The BEJSON 104db specification represents the most advanced tier of the ecosystem, transforming a standard data interchange file into a portable, self-contained relational database. While the 104 and 104a versions are restricted to a single entity type per file, 104db breaks this constraint, allowing developers to store multiple, diverse datasets—such as Users, Assets, and Logs—within a single document while maintaining strict structural validation.

The Record_Type_Parent Discriminator

The architectural cornerstone of the 104db format is the Record_Type_Parent field. In this version, the first entry in the Fields array is non-negotiable: it must be defined as Record_Type_Parent with a type of string. This field acts as the first index discriminator for every record in the Values array.

  • Index 0 Identification: For every row of data, the value at index 0 explicitly tells the parser which entity type that specific record represents.

  • Heterogeneous Data Streams: Because the discriminator identifies the type at the start of the row, a single file can interleave different record types. For example, Row 1 might be a "User" entity, while Row 2 is a "Permission" entity.

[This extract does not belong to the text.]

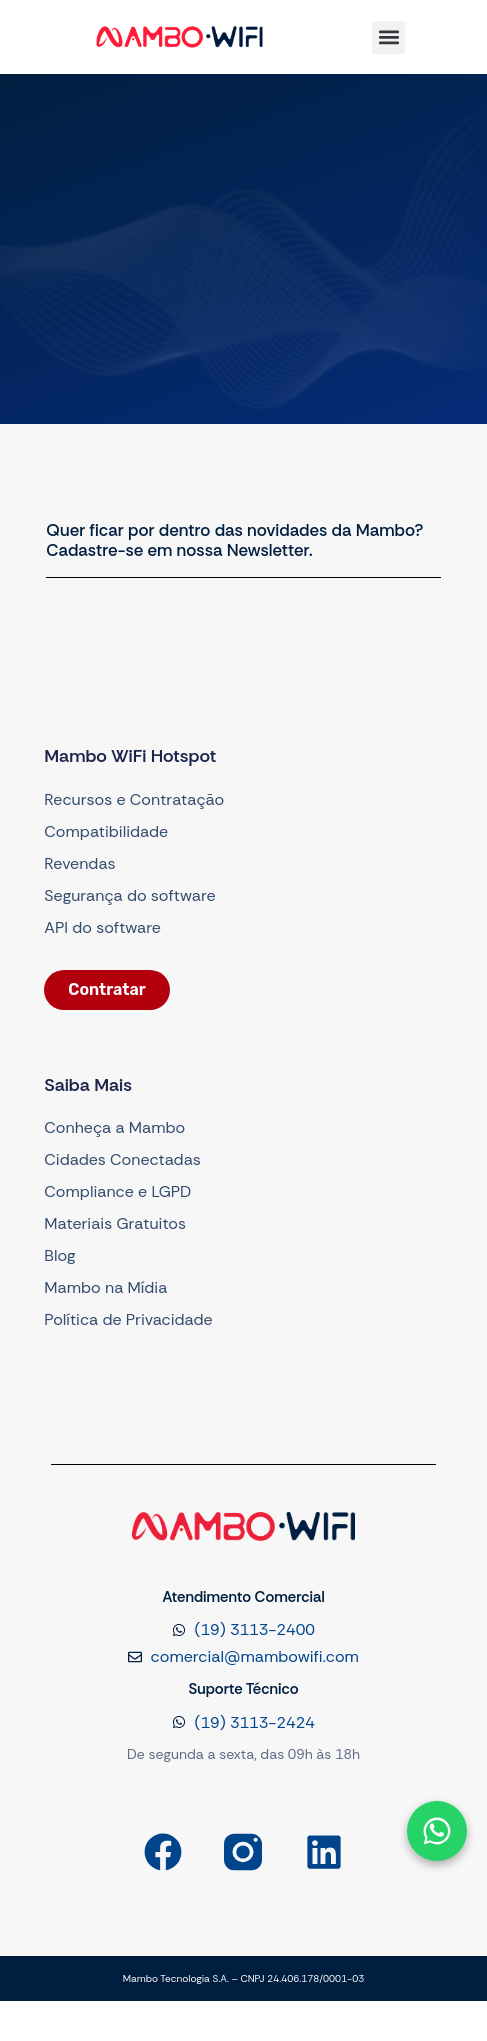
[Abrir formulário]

Relational Modeling and Logical Keys

By supporting multiple entities, 104db enables sophisticated relational modeling. Automated systems can navigate complex data graphs by using standard ID-based referencing, effectively mimicking the Primary Key (PK) and Foreign Key (FK) relationships found in SQL databases.

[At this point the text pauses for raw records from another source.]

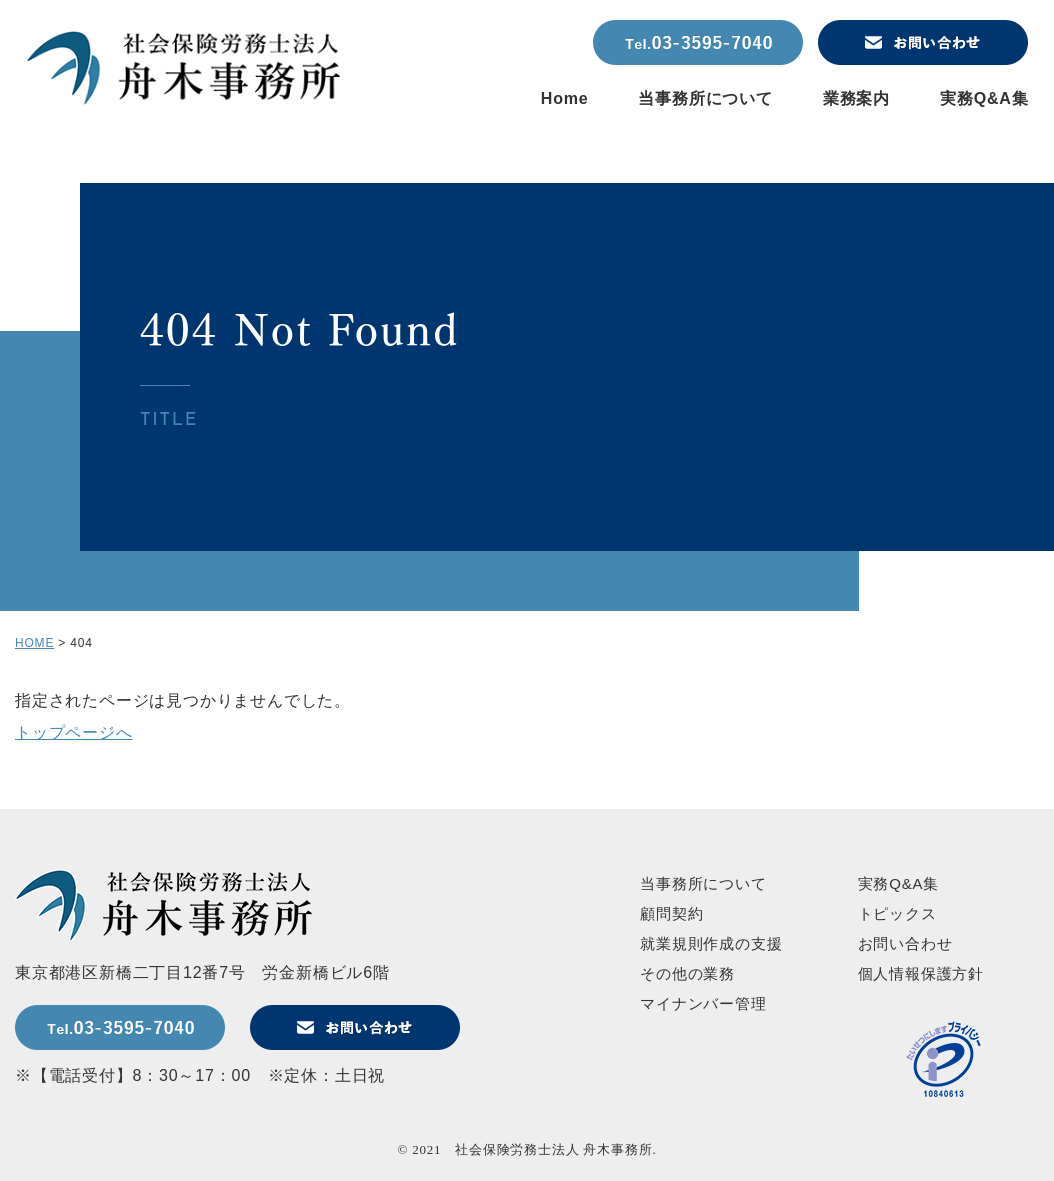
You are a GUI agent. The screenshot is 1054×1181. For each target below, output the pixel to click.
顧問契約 (671, 913)
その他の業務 (687, 973)
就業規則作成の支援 (711, 943)
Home (565, 98)
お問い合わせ (905, 943)
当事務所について (705, 98)
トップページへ (74, 732)
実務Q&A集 (984, 98)
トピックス (897, 913)
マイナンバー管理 (703, 1003)
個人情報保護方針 (921, 973)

In a typical automation workflow, a "Server" record might have a unique server_id. Subsequent "Maintenance_Event" records within the same file can include a server_id_fk field. Because the document is self-describing, an automated parser can reconstruct the relationship between the event and the server without querying an external database, ensuring that the data's full context remains intact during transit or archival.

Structural Integrity and Null Enforcement

To maintain positional integrity in a multi-entity environment, 104db utilizes a unified Fields array that encompasses every possible attribute for all declared entities. This introduces a strict requirement for null placeholders:

  • Fixed Row Length: Every record in the Values array must have the exact same number of elements as the master Fields array.

  • Explicit Nulls: If a field is defined for "Entity A" but the current record is "Entity B," the value for that field must be null. This ensures that the parser always knows exactly which index corresponds to which field, regardless of the record type.

This rigid adherence to structure allows 104db to provide the power of a relational database with the parsing speed of a flat positional file, making it the premier choice for complex automation orchestration and state-heavy configuration management.